Gustavo Fontes Mafra, 26, assistido.
Estou aqui desde quando minha mãe fundou a associação. Um dos motivos de estar aqui é a oportunidade de aprender judô, braile, andar de bengala, usar o computador, tocar violão, fazer faculdade, academia, natação. Sem isso, eu teria de ficar em casa sem ninguém, sem faculdade, sem professora...
Sebastiana Guimarães, auxiliar de serviços gerais.
Estou aqui há dois anos, trabalhando registrada, que foi a única oportunidade de trabalho que tive assim. Fico aborrecida de saber da situação. Sei que lá fora tem outros empregos, mas não é igual a ADVF que ajuda tanto essas pessoas. Meu filho está aqui desde a fundação, e se fechar não dá para continuar a faculdade. É muito triste tudo isso.
Pedro Frigério, professor de informática.
Só convivendo aqui para saber um pouco da importância de cada um. Muitos descobriram o que é viver, sair de casa, conhecer pessoas. Nas aulas eu observo que a internet é de extrema importância a eles, uns fazem trabalhos, outros utilizam as redes sociais, conhecem pessoas. Inclusive em um dos cursos que demos, do “Via Rápida”, dois alunos se conheceram, trocaram afeto de amizade e hoje são casados. São coisas bacanas que ocorrem.
Márcia C. Bonfim, auxiliar administrativo.
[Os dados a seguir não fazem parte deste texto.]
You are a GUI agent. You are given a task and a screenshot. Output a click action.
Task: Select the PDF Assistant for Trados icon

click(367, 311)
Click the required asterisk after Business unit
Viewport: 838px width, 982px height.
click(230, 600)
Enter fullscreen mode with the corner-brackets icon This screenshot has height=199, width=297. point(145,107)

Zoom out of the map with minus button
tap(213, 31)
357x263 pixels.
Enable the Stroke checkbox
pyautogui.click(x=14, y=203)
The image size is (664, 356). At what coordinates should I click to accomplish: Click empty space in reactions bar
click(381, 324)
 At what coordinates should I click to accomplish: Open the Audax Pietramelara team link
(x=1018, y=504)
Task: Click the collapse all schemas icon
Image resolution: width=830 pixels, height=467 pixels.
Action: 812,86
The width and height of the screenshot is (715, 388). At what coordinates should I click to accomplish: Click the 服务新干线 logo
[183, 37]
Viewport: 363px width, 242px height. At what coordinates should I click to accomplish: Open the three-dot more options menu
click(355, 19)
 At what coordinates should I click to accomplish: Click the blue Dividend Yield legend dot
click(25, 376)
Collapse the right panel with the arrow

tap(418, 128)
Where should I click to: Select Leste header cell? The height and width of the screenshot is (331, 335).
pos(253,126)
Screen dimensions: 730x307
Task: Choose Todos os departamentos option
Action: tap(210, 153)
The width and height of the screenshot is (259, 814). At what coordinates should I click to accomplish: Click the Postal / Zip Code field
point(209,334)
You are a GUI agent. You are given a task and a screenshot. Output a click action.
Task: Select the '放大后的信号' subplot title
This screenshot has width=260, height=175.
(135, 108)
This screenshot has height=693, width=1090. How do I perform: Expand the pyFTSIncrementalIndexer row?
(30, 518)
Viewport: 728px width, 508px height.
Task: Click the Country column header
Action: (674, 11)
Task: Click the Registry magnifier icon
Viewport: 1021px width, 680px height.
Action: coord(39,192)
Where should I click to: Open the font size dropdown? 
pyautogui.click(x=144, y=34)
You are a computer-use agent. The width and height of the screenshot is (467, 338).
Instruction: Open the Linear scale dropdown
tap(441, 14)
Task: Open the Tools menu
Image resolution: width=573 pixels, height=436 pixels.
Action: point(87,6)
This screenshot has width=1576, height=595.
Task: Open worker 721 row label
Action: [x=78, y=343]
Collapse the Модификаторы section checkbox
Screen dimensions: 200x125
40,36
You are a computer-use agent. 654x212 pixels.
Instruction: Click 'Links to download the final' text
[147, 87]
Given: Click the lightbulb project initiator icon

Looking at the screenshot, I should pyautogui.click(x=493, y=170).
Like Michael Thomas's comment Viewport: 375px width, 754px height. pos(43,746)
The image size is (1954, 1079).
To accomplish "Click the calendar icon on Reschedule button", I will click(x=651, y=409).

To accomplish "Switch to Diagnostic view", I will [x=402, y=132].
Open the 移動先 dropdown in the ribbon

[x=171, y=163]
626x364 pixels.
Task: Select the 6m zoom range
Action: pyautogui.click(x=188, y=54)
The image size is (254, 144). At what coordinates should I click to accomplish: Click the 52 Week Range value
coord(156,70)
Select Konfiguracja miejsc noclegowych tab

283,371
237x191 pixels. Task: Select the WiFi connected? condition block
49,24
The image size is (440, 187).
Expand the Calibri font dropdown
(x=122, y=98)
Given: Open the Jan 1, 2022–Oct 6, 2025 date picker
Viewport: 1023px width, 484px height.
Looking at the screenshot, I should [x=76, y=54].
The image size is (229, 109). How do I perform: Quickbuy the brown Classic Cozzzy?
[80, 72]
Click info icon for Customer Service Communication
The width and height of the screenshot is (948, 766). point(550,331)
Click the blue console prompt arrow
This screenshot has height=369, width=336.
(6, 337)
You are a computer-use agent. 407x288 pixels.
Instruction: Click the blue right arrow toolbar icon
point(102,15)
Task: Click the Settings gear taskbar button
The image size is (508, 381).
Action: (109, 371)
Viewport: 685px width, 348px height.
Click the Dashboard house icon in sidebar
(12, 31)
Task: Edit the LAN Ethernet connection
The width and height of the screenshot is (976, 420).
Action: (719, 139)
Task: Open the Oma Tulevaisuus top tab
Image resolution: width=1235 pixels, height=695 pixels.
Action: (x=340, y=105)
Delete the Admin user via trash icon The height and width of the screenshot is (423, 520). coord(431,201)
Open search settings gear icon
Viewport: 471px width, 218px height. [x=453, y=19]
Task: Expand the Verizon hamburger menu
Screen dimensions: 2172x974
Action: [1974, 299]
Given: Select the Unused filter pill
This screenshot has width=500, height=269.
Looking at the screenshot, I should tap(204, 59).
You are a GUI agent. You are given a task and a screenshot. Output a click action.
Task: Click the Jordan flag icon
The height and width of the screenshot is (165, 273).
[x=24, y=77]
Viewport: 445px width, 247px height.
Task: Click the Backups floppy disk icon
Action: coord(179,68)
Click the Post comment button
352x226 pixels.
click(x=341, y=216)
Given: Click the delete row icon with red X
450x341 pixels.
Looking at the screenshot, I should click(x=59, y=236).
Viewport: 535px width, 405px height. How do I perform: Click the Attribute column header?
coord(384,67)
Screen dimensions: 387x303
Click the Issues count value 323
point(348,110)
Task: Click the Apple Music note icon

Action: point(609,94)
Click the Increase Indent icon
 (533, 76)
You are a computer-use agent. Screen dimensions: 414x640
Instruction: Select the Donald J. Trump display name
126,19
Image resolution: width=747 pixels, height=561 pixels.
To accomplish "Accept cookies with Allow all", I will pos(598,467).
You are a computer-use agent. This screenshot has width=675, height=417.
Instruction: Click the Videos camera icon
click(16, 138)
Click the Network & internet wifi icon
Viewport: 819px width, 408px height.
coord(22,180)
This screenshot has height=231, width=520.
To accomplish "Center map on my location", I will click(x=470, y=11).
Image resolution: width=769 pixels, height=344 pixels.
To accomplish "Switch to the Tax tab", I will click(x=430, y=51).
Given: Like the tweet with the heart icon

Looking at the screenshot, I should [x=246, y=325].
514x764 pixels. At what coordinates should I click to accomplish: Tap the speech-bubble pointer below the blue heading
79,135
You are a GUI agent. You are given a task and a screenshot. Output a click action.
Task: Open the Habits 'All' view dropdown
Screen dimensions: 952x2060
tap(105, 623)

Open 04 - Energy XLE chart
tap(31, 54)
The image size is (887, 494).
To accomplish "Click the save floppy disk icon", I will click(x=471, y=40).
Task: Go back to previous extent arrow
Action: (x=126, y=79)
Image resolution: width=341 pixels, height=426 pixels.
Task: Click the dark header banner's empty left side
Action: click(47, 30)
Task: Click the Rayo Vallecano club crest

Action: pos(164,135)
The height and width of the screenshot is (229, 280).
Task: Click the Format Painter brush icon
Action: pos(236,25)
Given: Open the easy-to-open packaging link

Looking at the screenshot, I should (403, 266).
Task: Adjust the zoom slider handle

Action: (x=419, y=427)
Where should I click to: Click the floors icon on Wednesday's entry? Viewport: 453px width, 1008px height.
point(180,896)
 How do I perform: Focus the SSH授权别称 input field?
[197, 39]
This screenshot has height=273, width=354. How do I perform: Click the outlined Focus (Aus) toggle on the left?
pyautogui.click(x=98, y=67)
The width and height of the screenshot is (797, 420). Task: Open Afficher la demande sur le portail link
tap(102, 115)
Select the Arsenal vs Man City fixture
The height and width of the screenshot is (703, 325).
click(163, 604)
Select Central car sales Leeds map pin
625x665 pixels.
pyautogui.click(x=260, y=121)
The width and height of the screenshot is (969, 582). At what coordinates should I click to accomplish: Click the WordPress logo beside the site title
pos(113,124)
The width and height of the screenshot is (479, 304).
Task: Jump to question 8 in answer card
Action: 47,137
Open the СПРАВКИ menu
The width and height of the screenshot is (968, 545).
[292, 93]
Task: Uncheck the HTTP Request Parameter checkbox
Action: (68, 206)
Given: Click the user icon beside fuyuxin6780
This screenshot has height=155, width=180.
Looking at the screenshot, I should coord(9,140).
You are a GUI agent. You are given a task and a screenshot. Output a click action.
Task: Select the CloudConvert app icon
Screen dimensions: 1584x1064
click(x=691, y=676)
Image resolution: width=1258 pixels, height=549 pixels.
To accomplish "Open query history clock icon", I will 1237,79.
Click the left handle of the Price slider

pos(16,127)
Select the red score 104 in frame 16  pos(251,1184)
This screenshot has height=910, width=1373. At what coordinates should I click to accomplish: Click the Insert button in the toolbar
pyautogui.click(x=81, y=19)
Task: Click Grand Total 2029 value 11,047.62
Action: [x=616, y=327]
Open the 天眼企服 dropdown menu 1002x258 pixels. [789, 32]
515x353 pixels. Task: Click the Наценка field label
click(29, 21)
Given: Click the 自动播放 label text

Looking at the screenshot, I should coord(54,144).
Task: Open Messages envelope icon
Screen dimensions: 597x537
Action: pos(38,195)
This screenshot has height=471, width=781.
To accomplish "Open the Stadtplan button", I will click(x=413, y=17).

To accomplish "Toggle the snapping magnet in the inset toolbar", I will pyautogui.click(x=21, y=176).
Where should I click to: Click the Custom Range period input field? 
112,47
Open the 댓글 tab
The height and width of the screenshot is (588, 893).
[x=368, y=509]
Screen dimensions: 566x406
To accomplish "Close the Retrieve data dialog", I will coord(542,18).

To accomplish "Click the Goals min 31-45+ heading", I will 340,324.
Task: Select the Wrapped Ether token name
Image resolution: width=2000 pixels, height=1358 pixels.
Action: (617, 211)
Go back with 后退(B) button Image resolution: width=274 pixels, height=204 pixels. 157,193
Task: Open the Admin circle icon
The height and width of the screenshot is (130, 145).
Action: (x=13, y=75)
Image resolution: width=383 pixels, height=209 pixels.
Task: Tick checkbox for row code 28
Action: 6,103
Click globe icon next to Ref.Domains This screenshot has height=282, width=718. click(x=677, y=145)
Trabalho aqui há 5 anos. Foi onde aprendi muito e cresci como ser humano, vendo pessoas chegarem desacreditadas e obter progresso, um fio de esperança nas vidas, entrarem na faculdade, ter vida mais digna, serem reconhecidos como seres humanos normais. Nosso trabalho é simplesmente a coisa mais bonita que já vi. Preparamos eles para a vida, mostramos que a vida não acabou, E se acabar o projeto, quem vai acolhê-los? Ficarão em casa excluídos? O que será deles? Aqui não é uma empresa, é uma família.